GOAL 1: In the records below, copy out word for word the section that opens with the line containing "The height and width of the screenshot is (868, 1389)." and closes with the line containing "the circular button", including both of those lines.
************
The Last of Deuteronomy
You may view the land from a distance, but you may not enter it – the land that I am giving to the Israelite people. Deuteronomy 32:52
I try not to be too theological in these columns, which may be a peculiar decision since I am writing about the text of the Bible. When I do write about God, I try to avoid defending, justifying, or apologizing. First of all, God does not need me as an advocate and, more important, I am filled with more questions than answers.
But here we are, closing in on the end of the Five Books of Moses, and I can’t help but feel a sort of desperation on everybody’s part. The Israelites are tired of forty years of wandering, thirty-nine of which were without anything remarkable enough to warrant even a mention. Moses must be exhausted, having spent three different lifetimes as three different people – prince, shepherd, nomadic chieftain. And as for God? The word I most often imagine is “exasperated.” After all, nothing ever works out as God wants. That’s a terrible record for the Master of the Universe. And when you are God, you can’t quit, even if it seems to us like sometimes God is AWOL.
************
GOAL 2: Continue the column on the end of Deuteronomy from the point where it stops.
************
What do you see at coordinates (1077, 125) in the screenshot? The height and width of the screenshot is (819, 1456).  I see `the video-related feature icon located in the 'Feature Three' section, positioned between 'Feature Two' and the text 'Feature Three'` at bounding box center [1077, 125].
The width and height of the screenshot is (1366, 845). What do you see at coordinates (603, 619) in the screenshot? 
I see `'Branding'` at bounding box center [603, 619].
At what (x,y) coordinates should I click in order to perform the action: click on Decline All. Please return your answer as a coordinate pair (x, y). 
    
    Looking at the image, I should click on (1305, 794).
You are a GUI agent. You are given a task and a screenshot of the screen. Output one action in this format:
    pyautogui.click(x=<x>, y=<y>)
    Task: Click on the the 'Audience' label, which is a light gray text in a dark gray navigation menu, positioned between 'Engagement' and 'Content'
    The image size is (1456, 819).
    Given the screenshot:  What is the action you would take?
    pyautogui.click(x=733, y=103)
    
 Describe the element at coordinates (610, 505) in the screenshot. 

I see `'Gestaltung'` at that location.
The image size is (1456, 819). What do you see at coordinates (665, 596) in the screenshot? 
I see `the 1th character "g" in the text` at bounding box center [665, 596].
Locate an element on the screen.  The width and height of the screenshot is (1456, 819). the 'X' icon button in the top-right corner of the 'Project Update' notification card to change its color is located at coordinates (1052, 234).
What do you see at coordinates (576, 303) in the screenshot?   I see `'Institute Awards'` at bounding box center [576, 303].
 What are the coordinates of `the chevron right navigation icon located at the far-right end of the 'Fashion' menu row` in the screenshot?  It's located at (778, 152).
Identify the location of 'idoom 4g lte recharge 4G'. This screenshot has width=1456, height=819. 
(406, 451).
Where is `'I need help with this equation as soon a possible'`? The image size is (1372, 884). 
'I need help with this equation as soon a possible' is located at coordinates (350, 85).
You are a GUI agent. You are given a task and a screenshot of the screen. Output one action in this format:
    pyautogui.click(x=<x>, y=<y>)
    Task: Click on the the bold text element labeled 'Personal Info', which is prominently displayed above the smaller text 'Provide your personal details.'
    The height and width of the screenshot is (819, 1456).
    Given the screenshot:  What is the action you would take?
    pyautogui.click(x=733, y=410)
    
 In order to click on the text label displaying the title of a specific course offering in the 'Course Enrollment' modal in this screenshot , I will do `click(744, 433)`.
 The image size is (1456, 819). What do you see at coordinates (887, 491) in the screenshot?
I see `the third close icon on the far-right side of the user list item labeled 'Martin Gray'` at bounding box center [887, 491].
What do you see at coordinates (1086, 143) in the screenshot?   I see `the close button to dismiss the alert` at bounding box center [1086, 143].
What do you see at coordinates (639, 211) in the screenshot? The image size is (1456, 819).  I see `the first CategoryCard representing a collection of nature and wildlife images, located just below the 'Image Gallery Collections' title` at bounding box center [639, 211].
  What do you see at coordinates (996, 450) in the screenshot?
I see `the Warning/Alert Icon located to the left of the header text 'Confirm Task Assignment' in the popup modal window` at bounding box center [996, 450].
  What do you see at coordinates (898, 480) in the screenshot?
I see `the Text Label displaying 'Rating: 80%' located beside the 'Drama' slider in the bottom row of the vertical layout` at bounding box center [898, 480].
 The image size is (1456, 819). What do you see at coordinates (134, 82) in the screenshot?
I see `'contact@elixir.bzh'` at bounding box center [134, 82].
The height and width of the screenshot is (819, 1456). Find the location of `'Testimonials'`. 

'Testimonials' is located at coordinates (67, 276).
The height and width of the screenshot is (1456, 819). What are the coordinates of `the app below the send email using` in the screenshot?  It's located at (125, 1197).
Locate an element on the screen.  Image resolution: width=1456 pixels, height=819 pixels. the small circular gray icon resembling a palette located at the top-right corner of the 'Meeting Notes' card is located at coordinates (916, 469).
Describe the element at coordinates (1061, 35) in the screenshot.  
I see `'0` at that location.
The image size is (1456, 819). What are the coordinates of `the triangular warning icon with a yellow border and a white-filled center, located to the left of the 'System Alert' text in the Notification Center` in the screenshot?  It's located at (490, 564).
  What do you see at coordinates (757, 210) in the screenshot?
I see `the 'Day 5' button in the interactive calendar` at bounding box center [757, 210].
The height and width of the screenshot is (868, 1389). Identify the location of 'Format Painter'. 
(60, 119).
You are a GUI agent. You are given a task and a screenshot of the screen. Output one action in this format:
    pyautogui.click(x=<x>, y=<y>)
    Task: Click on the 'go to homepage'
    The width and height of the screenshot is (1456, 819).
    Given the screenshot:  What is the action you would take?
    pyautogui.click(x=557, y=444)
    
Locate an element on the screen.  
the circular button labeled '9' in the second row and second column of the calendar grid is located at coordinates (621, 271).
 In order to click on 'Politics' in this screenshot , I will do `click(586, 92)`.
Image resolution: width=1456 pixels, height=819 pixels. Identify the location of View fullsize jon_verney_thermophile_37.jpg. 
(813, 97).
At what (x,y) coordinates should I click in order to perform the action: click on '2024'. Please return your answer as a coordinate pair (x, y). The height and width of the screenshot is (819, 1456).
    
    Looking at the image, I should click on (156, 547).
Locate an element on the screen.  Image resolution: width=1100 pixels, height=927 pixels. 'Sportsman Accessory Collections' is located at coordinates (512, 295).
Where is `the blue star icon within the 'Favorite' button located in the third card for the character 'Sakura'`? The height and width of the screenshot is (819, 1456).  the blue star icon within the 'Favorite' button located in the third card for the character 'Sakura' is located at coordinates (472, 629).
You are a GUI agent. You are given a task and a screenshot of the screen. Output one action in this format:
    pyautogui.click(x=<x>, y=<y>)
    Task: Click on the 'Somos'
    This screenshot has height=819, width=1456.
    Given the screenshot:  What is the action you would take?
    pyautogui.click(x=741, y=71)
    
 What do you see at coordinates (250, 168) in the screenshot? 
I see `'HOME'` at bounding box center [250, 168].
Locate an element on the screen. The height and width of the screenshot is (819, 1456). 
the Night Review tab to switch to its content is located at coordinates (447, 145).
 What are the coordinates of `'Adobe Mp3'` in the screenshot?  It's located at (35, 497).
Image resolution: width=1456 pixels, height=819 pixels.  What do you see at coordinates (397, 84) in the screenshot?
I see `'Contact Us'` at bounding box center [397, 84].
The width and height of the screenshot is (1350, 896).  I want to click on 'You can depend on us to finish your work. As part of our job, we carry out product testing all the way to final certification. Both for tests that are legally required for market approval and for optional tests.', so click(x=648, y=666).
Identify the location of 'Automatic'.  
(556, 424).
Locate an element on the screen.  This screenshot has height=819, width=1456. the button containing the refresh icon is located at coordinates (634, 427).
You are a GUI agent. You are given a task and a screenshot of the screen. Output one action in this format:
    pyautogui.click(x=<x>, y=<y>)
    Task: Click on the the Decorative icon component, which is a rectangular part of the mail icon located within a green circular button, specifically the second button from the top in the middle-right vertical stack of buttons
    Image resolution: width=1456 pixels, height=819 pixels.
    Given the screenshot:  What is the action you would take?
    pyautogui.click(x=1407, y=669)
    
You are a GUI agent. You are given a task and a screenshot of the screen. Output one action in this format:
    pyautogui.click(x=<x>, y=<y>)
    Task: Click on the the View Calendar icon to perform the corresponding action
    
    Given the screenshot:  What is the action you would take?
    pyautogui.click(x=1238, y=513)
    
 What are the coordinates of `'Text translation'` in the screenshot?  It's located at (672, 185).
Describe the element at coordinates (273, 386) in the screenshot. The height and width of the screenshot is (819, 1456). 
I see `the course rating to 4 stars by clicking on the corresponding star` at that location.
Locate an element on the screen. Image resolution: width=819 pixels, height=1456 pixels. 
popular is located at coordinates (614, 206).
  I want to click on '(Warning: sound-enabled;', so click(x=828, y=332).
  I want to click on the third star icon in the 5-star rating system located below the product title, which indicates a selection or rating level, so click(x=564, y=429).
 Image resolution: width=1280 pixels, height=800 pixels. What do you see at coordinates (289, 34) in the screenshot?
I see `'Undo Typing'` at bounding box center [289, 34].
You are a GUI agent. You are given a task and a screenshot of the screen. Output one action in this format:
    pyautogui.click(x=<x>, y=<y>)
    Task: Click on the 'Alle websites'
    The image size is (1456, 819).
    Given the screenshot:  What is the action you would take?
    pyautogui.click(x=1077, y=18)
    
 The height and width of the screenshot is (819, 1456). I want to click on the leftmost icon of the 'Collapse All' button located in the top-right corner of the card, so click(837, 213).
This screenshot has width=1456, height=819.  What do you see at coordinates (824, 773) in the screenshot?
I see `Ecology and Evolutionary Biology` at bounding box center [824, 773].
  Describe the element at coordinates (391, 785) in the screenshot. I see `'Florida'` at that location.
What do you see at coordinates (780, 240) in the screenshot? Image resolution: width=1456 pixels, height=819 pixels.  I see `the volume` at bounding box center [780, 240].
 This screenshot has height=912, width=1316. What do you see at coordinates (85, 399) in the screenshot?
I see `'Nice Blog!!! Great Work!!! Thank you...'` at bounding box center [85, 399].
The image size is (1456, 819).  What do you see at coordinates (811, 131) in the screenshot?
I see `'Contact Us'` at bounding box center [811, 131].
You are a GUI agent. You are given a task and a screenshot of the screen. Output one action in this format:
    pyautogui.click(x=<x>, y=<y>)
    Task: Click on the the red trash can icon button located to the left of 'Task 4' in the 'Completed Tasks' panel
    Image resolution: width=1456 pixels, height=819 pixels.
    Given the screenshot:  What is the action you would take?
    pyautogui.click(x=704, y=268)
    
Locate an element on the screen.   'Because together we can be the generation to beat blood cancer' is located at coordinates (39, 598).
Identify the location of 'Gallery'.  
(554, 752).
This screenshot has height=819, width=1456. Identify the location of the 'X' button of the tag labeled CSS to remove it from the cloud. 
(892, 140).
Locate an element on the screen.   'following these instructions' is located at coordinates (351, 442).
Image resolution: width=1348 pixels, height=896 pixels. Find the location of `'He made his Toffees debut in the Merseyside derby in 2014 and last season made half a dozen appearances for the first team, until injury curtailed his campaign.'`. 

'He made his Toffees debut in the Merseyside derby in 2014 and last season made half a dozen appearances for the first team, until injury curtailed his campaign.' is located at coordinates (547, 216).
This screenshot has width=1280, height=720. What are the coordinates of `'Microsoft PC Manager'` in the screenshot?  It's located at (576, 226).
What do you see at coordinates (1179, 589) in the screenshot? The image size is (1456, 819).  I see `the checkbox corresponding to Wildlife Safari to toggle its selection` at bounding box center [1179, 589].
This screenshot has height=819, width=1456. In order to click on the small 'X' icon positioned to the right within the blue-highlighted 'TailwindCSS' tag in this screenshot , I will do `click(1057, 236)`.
************
TASK ANSWER 1:
The height and width of the screenshot is (868, 1389). Identify the location of 'Format Painter'. 
(60, 119).
You are a GUI agent. You are given a task and a screenshot of the screen. Output one action in this format:
    pyautogui.click(x=<x>, y=<y>)
    Task: Click on the 'go to homepage'
    The width and height of the screenshot is (1456, 819).
    Given the screenshot:  What is the action you would take?
    pyautogui.click(x=557, y=444)
    
Locate an element on the screen.  
the circular button labeled '9' in the second row and second column of the calendar grid is located at coordinates (621, 271).

TASK ANSWER 2:
That leaves us, the readers, who have struggled with this collection of stories, laws, and instructions from the first chapter of Joshua (the next episode after Deuteronomy) until today. The pious among us continue to ask, “what does God want of me/us?” The impious among us roll our eyes and eat bacon cheeseburgers on Yom Kippur. And in between you can find most of us.
This denial of appeal at the eleventh hour strikes a lot of folks as enormously cruel. Moses is being denied his moment of achievement for what seems like a trivial reason against the backdrop of devoted service. He struck a rock instead of speaking to it. For goodness sakes, he took his life in his hands and overcame a speech impediment to go head-to-head with Pharaoh and then, on nothing but faith, led his people on an unexpected forty-year sojourn filled with everything from divine revelation to attacking marauders to seditious rebellion. Shouldn’t he have gotten a break?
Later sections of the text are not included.